→ **PASSAGE PROVIDED**
Sarah Ready is a romance author for one simple reason: She loves the genre. She loves writing books that are “full of love and laughter,” that earn reviews full of words like heartwarming, laugh-out-loud, and euphoric. But in the opening pages of Josh and Gemma Make a Baby, Ready’s heroine is dealing with some serious challenges. Gemma is in her early 30s, divorced from her cheating husband, perpetually single, and, worst of all, haunted by a doctor’s warning that she likely will never be able to get pregnant.

But Gemma works for a famous self-help guru, and she’s taken his lessons to heart. What she wants more than anything else is a baby:

I’ve been waiting for a good man to help make my dreams come true.

But, at that moment, I realized my dream doesn’t have to include marriage. Or a man.

Single women have babies all the time. I don’t need a fifty-year-old toupee-wearing man to have a future of happiness. I can make a future of happiness for myself.

Maybe, I can have a family. Maybe I can finish singing that lullaby.

I just need an egg, some sperm, and a doctor to help make the magic happen.

I can control my own destiny.

Gemma sets off on the rocky road that is IVF, enlisting the help (and sperm) of her childhood crush, Josh Lewenthal. Romance fans know how hard it is to find books that tackle infertility issues, and Ready wanted to fill that need in the genre she loves so much. Kirkus Reviews hails Josh and Gemma Make a Baby as “an unusual and winning read about a little-discussed topic.”

Ready, who lives in the Caribbean with her family, has always been a voracious reader of all genres of romance. This extensive reading showed her how rare it was for a romance, especially a romantic comedy, to acknowledge infertility issues. And yet in real life, infertility is all too common. “It’s so much a part of our story as women,” she says, “and yet it’s not out there in pop culture. And when it is out there, it’s often a very sad story.”

Ready has been writing romance and romantic comedies for some time now, from her debut The Fall in Love Checklist to her Soul Mates in Romeo Romance series. The early stages of Josh and Gemma Make a Baby leaned a little more on the dramatic side, but when Covid lockdowns began, Ready knew she needed to write it as a romantic comedy. “Humor connects us as humans; it’s one of the best ways to approach certain topics and times of life because it brings people together.” Once she had the revelation that her novel needed to be a comedy, it fully came together in her mind as a story she could put on the page.

→ **EXERCISE DETAILS**
Retype everything in the article about Sarah Ready's novel from "Single women have" down to "happiness for myself.", keeping every word and mark unchanged. Rely on the article about Sarah Ready's novel and nothing else.

→ **SUPPLIED DATA**
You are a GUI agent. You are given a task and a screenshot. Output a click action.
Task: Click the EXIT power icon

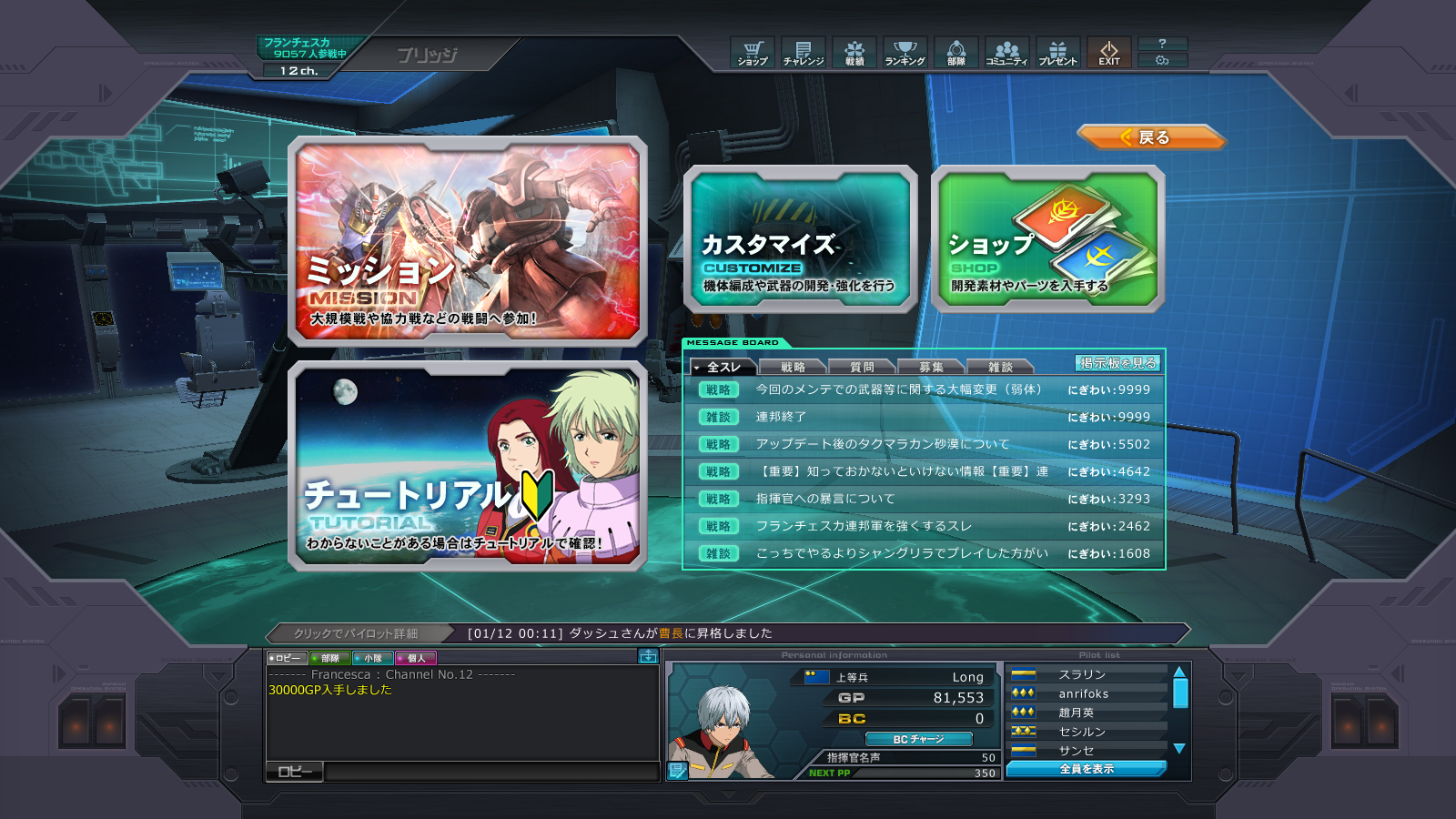click(1108, 52)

→ **OUTPUT OF THE EXERCISE**
Single women have babies all the time. I don’t need a fifty-year-old toupee-wearing man to have a future of happiness. I can make a future of happiness for myself.